New York, NY, August 20, 2015 … The Anti-Defamation League (ADL) today sent a letter to President Obama with 130 other religious, education, civil rights, labor, LGBT, women’s and health organizations urging him to review the Justice Department’s legal justification for government-funded religious employment discrimination in faith-based social welfare service providers.
The letter calls on the President to direct the Justice Department to review its erroneous 2007 internal interpretation of the Religious Freedom Restoration Act of 1993 (RFRA) allowing federal faith-based grant recipients to hire on the basis of religion for government-funded jobs.
Barry Curtiss-Lusher, ADL National Chair, and Jonathan A. Greenblatt, ADL National Director, issued the following statement:
We have a deep appreciation for the vital role of religious institutions in addressing many of our nation’s most pressing social needs. We have no desire to interfere with the ability of religious organizations to hire on the basis of religion with respect to their own, privately funded positions. However, religious discrimination in hiring and firing for taxpayer-funded jobs is wrong.
We applaud the fact that President Obama has addressed many of the original problems with the Bush Administration’s faith-based initiative. Earlier this month, we welcomed the publication of the President’s proposed regulations designed to safeguard against proselytizing and discrimination for program participants and beneficiaries.

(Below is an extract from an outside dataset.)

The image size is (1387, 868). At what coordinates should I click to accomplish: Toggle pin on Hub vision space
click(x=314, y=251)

However, the OLC RFRA Memo has not yet been addressed – it is unfinished business and an obstacle to establishing appropriate relationships between government and faith-based organizations that provide essential benefits for all Americans.

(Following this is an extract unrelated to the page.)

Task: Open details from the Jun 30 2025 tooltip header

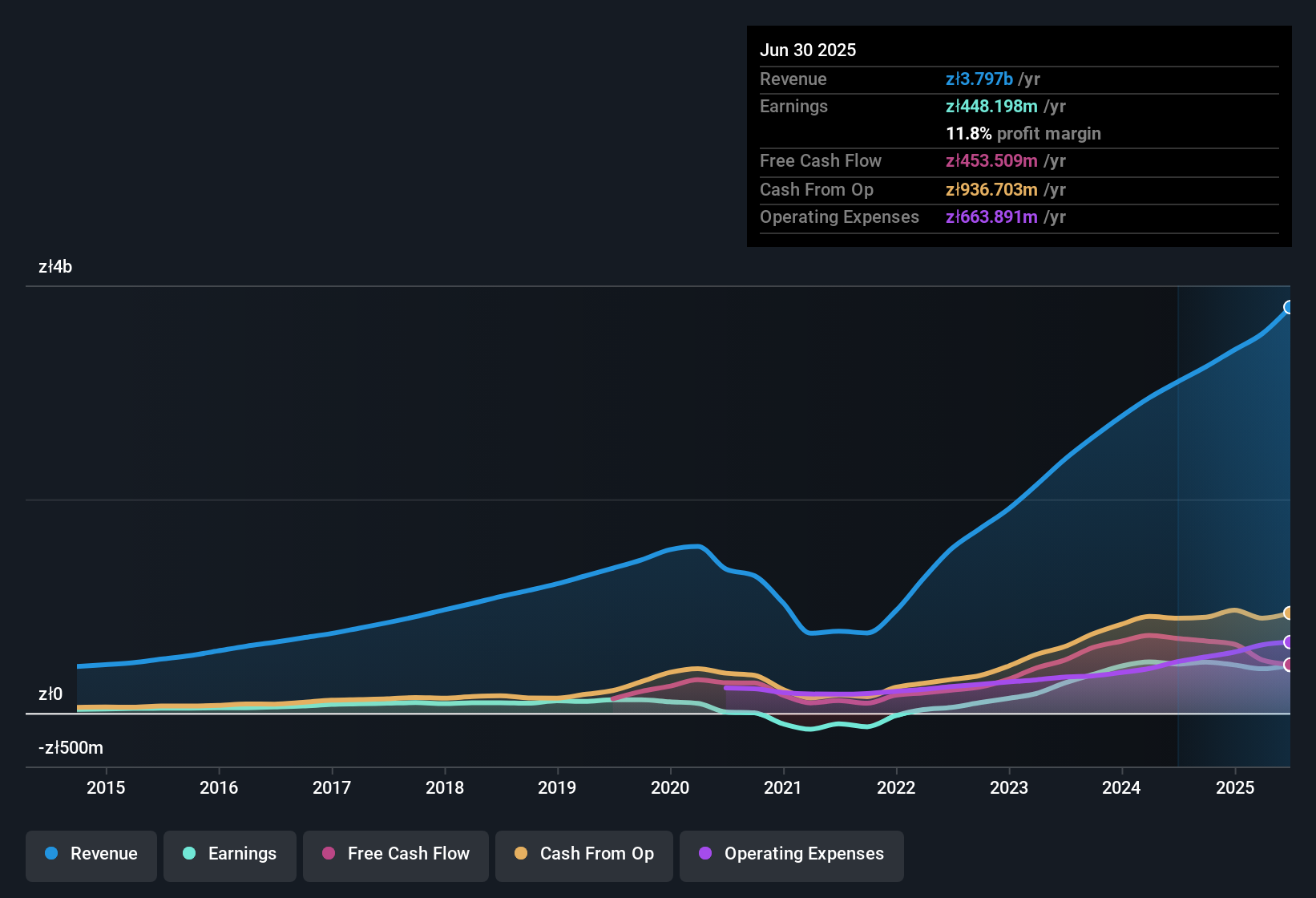Action: point(808,50)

We urge the President — who was vocal about his opposition to these discriminatory practices during his first campaign in 2008 — to direct the Justice Department to review its flawed interpretation of RFRA to help end government-funded employment discrimination in faith-based social welfare programs.
Since it was first issued under the Bush Administration in 2007, the OLC Memo has been cited by other federal agencies and extended to other programs and grants, including, most recently, the 2013 Violence Against Women Act reauthorization.